Quirke nodded; she had the impression his mind was elsewhere.

“Mrs. Clancy,” he said, “I wonder if you’re aware that I’m a doctor, and that a postmortem was carried out on your husband?”

She gazed at him, appalled, yet fascinated, too. She must not look at his hands again, she must not; to think what they had done to Jack. “I knew a postmortem had been carried out, of course,” she said, controlling herself.

He nodded again. “And there’ll be an inquest. I’ll be giving evidence to it.”

“Oh, yes?” She felt a thrill of dread. “And what will it be, your evidence?”

“That your husband died by drowning.”

She waited; talking to this man was like making a long-distance telephone call on a faulty line. “Nothing else?” she said.

He took the last sip of his whiskey and set the empty glass down on the table. For such a large man his gestures were curiously precise, even finical. “There was a bruise on the back of his head, on the right side, just behind his ear.” He touched a finger to his own head to show her the place.

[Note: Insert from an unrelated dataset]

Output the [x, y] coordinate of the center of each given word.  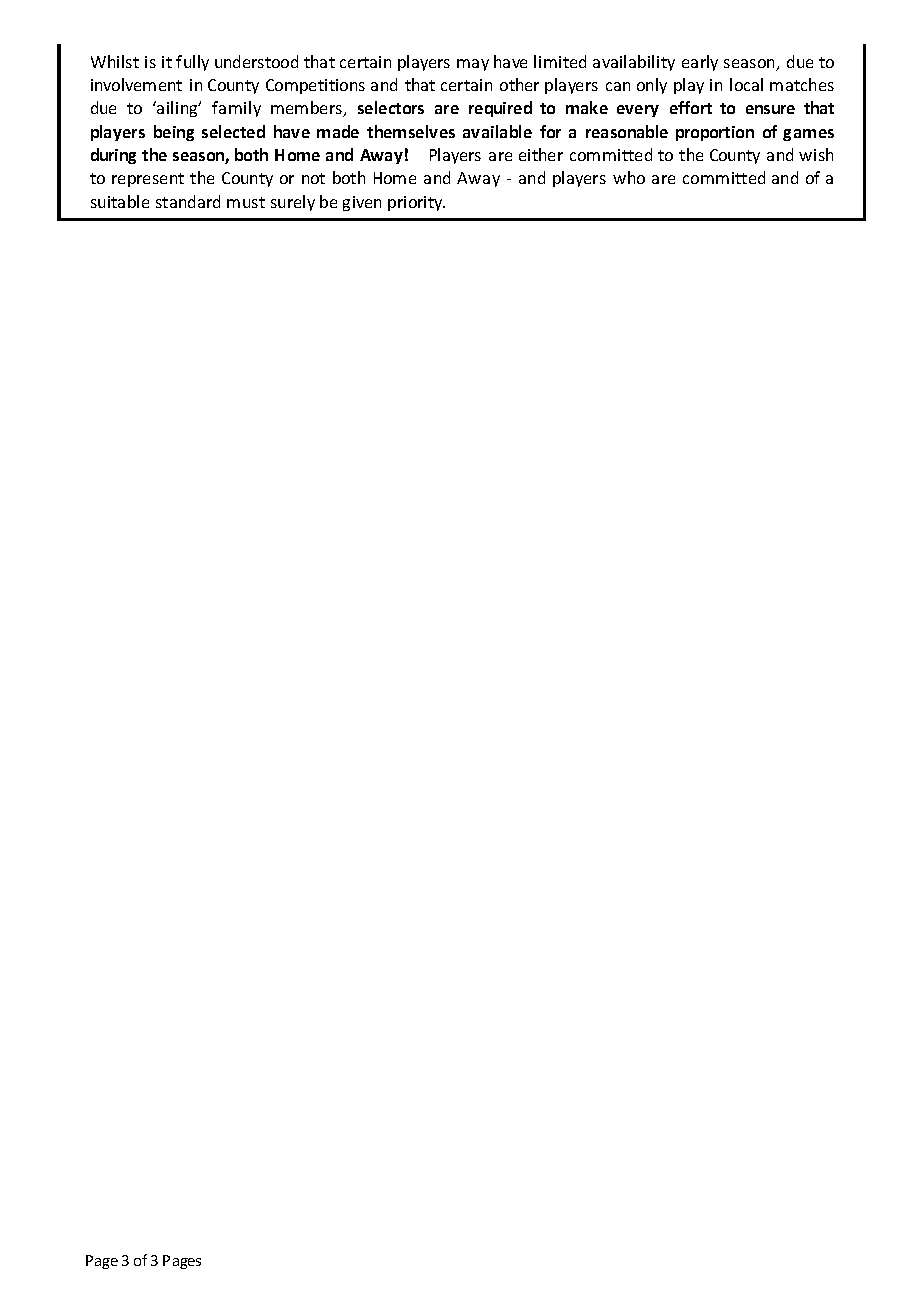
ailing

“Yes,” she said, “someone told me that.” She was breathless, as if with excitement. What did this man know? What things had he found out?

“The blow he suffered,” he said, “was the kind of blow it would have been difficult for him to inflict on himself, I mean by falling and hitting his head on some part of the boat, say.”

“Maybe the sail, I mean the mast, the what-do-you-call-it, the boom, maybe it swung somehow and hit him on the head.”

He made a show of considering this, and gave her a squinting look. “Do you sail, Mrs. Clancy?”

“No, no. Jack took me out sometimes, but I had no feel for it. To be honest, I’ve always been a little afraid of the sea.” Her mouth twitched in a faint smile. “I must have had a premonition.”

Quirke smiled too, lifting his shoulders. “I don’t know much about boats either,” he said. “But I know that the night your husband died there was hardly a breath of wind. I think there would have to have been a gale for the boom to swing hard enough to make such a traumatic bruise.”

There was a silence. She gazed at him as if hypnotized, her eyes very wide. “Are you saying, Dr. Quirke, that you agree with me? That you think my husband was killed?”

“I don’t know. I’m not a detective.”

This amused her. “A person could be forgiven for thinking otherwise.”

He inclined his head in a small bow of ironical acknowledgment. “I have a great curiosity,” he said. “If I were a cat, I’d have been dead long ago.”

The sunlight was gone from the street outside, and when she looked past Quirke to the glass front door she saw that a summer shower had started up. She imagined being out there, in the damp coolness, with the soft rain falling on her face, her hands. She closed her eyes for a moment. She tried to picture Jack as he was the last time she had seen him and could not; poor dear foolish Jack, who was dead.